**DOCUMENT EXTRACT**
▬▬▬▬▬▬

Paediatric Clinical Pathway for Autistic Spectrum Disorders (ASD)

Paediatric Clinical Pathway for Autistic Spectrum Disorders (ASD)

Autistic Spectrum Disorder (ASD) is a developmental disorder which mainly affects a child’s development of communication and socialisation skills. Children with ASD also may exhibit very challenging behaviour and anxiety. This creates stress for families st they try to understand and support their child’s needs and cope with the challenges presented.

What are we trying to achieve?

The aim of this project was to improve the consistency and quality of ASD assessments across the Child Health service.

Prior to undertaking this project we identified that:

  • the quality of assessment, diagnosis and management of ASD varied widely depending on how the child entered our system and who saw the child

  • although a NZ ASD guideline from the MOH existed, there was no pathway in NZ to organise the journey of patients through the health system

  • our service had a "Developmental Service Coordinator"to gather information from families, schools and observations to help doctors determine a diagnosis, however this service was not being used consistently


The aims of improving the consistency and quality of ASD assessments are to:

  • provide a diagnosis in a more timely manner for children referred with possible ASD by "referring to the ASD pathway" (that is, more information gathered by the Developmental Service Coordinator before their child's clinic visit)

  • ensure all children diagnosed with ASD are routinely referred for appropriate community supports

  • improve the competence and confidence of clinicians to assess and manage children by providing accessible, evidence-based information in a clear format

What have we done?

A multidisciplinary team including paediatricians, psychiatrists, speech language therapists, occupational therapists, social workers, nurses and developmental service coordinators worked together to develop this pathway.

Using New Zealand and international evidenced based medical literature, the team developed a user friendly interactive flow chart which incorporated links to support clinical decision making and management.

Paediatric Pathway for Autistic Spectrum Disorders

Paediatric Pathway for Autistic Spectrum Disorders


The pathway was implemented in 2015 by educating staff who would encounter patients from the point of referral through their clinical assessment.  The pathway was made available for clinicians on the Waitemata DHB intranet. 

Examples of the information available include:

  • Information about ASD to support every step:
    • Referrals
    • Processing referrals
    • Initial specialist assessment
    • Management
    • Follow up guidelines
  • Recommended screening and diagnostic tools
  • Guidelines for managing children and supporting families whether the diagnosis is:
    • ASD
    • Not ASD
    • Uncertain
  • Information pages for families and supportive community organisations

ASD Paediatric AssessmentManaging a Child with ASD

 Examples of information to support patients with ASD

What did we find?

The team reviewed every child referred for ASD assessment from January – June in 2014, 2015 (when the pathway was implemented) and 2016 to assess the following:

  • whether they were referred to the ASD pathway for information gathering by the Developmental Service Coordinator prior to their paediatric appointment

  • diagnosis

  • time from first paediatric appointment to diagnosis

 They also reviewed the charts of 20 patients with ASD diagnosis from each year to determine which diagnostic criteria were used and which supports were provided.

▬▬▬▬▬▬

**INFORMATION SUPPLIED**
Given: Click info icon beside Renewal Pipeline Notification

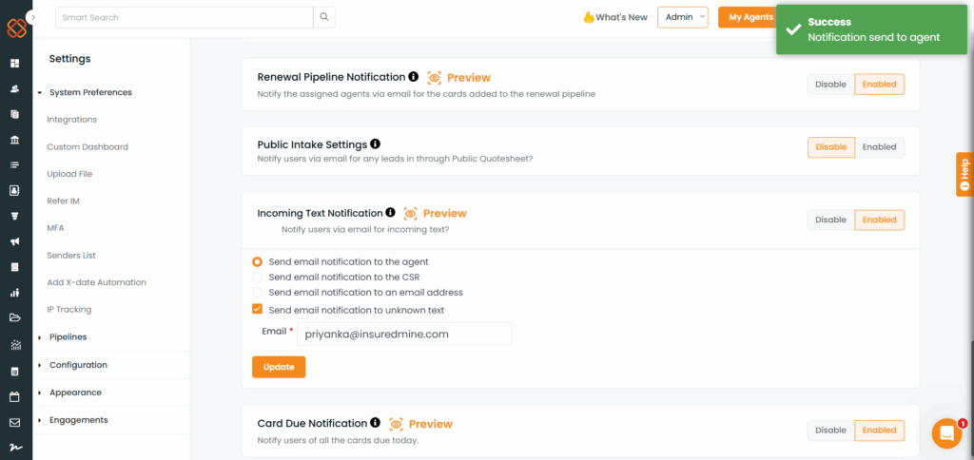Looking at the screenshot, I should point(413,77).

▬▬▬▬▬▬

**QUESTIONS TO ANSWER**
**1)** Copy out word for word the part of the ASD pathway page starting with "The aims of" and going on through "child's clinic visit)".
**2)** Sum up the ASD pathway page in three sentences.
**3)** Continue the ASD pathway page from where it stops.
The lines above come from a different source than the ASD pathway page.

**RESPONSES TO THE EXERCISE**
**1)**
The aims of improving the consistency and quality of ASD assessments are to:

  • provide a diagnosis in a more timely manner for children referred with possible ASD by "referring to the ASD pathway" (that is, more information gathered by the Developmental Service Coordinator before their child's clinic visit)

**2)** The ASD pathway page describes a project to improve the consistency and quality of ASD assessments across the Child Health service, after the team found that assessment quality varied widely and no pathway in NZ organised the journey of patients through the health system. A multidisciplinary team used New Zealand and international evidence-based literature to build an interactive flow chart, which was implemented in 2015 and made available to clinicians on the Waitemata DHB intranet. The team then reviewed every child referred for ASD assessment from January to June in 2014, 2015 and 2016, and also reviewed the charts of 20 patients with an ASD diagnosis from each year.

**3)**
The following were identified as a result of the data review:

1. Shorter times from first paediatric appointment to diagnosis

  • The average time to deliver a diagnosis improved by over one month for all patients
  • There was a marked difference in time in time to diagnosis for patients triaged to the pathway compared to those not triaged to the pathway
  • The percentage of patients referred to the pathway at triage to gather information prior to their appointment improved from 44% (2014) to 59.4% (2016)

Average Time from First Paediatric Appointment to Diagnosis

2. Children with ASD were more consistently referred for community support

  • Referrals to Speech Language Therapists and Taikura Trust remained fairly consistent
  • Referrals to WINZ for financial supports improved from 60% to 85%
  • In addition, all families referred to the Development Service Coordinator received information about community supports and organisations   

Referrals for Children with ASD

3. Improved documentation by paediatricians of diagnosis and criteria

  • The diagnosis was nearly always clearly stated in clinic letters event before the implementation of the pathway
  • After the pathway implementation the percentage of diagnosis by recognised criteria improved from 70% to 90%

Documentation of Diagnostic Criteria

Did we make a difference?

The team has improved their service for children and their families by providing a diagnosis more efficiently and putting supports in place more consistently.  We have also supported doctors by providing practical information about ASD in a useful format, as well as providing more detailed information about the individual patients at the time of their clinic appointments. 

Where to from here?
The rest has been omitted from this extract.